They were surprised when I left though, I make sure to send them a nice bottle of wine every Christmas haha.
Spin off sounds fun! fuck it, go for it if you got the balls and the means.
sorry for the dumb question. what do you mean "put them on draw"? I've never heard this term before. thanks.
Yeah no problem I’m sure there’s plenty of normal lingo on your side I wouldn’t know either. So draw is the pay you receive generally in a sales or rainmaking role like an MD at some spots.
It’s a set amount of money let’s say 55k-500k depending on role and seniority. This is done to make sure you can still afford living expenses and family while waiting for deals to close. Essentially most juniors who you want to pay less but give upside youd put on 55k draw in a place like nyc. Sounds shitty right? We’ll if there is commission and bonuses it goes against the draw. If you brought in money and got payed out 200k on that you’d subtract the 55k given as a loan like payment from the 200k that year.

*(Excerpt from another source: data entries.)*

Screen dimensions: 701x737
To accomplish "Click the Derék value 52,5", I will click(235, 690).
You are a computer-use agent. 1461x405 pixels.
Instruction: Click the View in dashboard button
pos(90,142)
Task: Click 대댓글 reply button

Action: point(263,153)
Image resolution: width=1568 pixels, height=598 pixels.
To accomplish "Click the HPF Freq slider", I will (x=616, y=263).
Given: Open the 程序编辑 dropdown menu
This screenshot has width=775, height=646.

Claw backs on draw are when you actually underperform and net less then the draw given. Usually this is more for the larger draws given and those roles are for senior seasoned people who generally don’t have that issue. So the money you are given in the draw package against what you brought in will be tacked on as money owed to the firm. It can become dangerous at higher levels if you don’t cut it but the upside is massive. A lot of people get desperate and start violating laws due to fear of owing money or theyre fired after a year or two and find a way to settle.
When it comes to juniors on the lower end on draw, there usually is no clawback. They’re already so cheap. So if you suck and can’t make over 55k or 60k you don’t owe your firm money but if you crush in fundraising or the the deal you worked on nets well…instead of 100k + bonus you may end up netting way more after the 55k
It’s usually used in wealth mgt and broker type roles for fundraising to be able to give some safety to people rather than pure comission for younger crowds. Althoug in the pwm sector it’s more common to see base + bonus and decreases base until 0 and no more bonuses once you have a solid book of business over 3-5 years. For pure sales in growth equity and fundraising the smaller but legitimate shops that care offer this to employees and it’s a win win all if they’re hard workers being able to share in the pie.
Not really a banking or pe thing for investment side generally but I think for a smaller shop it could be implemented and be a great opportunity and trade off if the shop is crushing or likely to crush it in a year or two. Kinda like switching around professional athlete salaries to help with cap space.
Do not put them on a draw 😂. Great way to get low tier talent.
May I ask how they were hired in the first place? Was it via the founder?
Always curious how situations like this happen.
Most associates suck. You might get lucky and get highly quality talent (hard working, growth mindset, intelligent etc.), but you work at a small firm in secondaries. Be mindful that you aren’t attracting the best of the best, so you don’t have the luxury of autopilot associates. It sucks and takes time, but your job as a leader on the team includes motivating, mentoring, and training your junior talent to a point where they can start adding value. The sooner you stop complaining and taking on this role, the sooner your life gets easier.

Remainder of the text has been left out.